DATASET:
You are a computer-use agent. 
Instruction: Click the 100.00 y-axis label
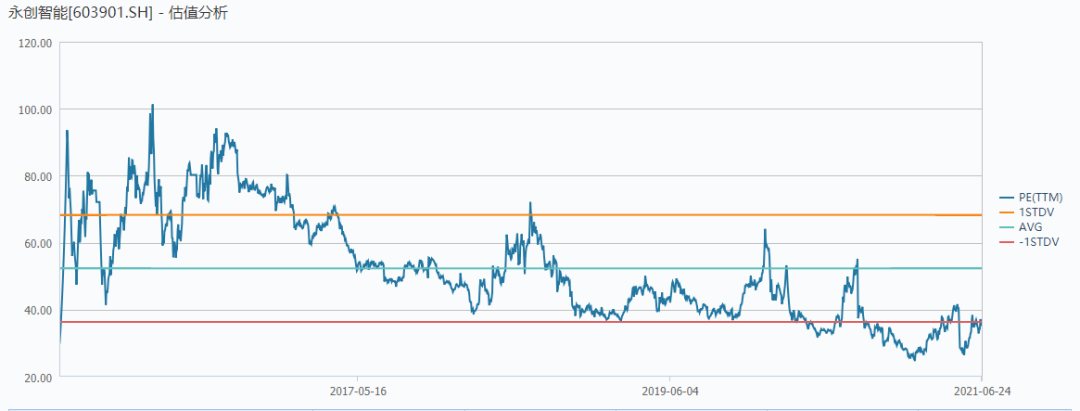(35, 110)
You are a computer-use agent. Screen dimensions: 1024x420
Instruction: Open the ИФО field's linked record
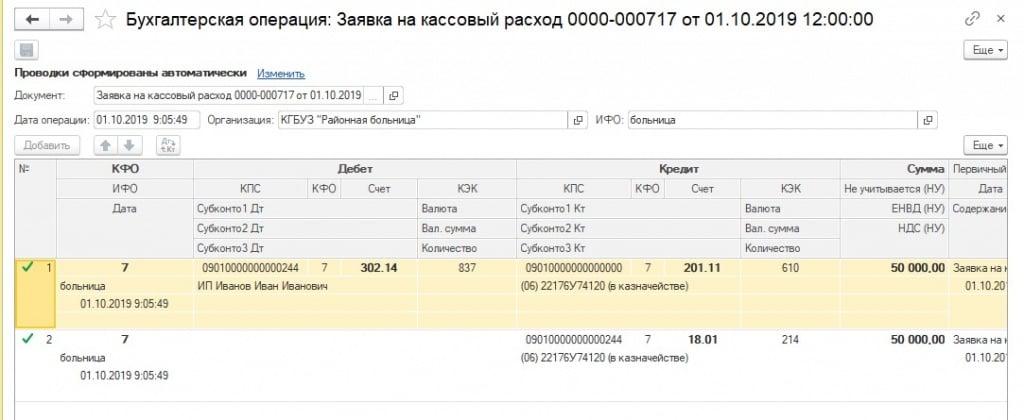pos(928,120)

TASK DESCRIPTION: Inclusive range, exact copy: the line containing "You are a computer-use agent. Screen" through the last line of the listing. Print nothing else, and no pictures.

ANSWER BOX:
You are a computer-use agent. Screen dimensions: 1024x420
Instruction: Open the ИФО field's linked record
pos(928,120)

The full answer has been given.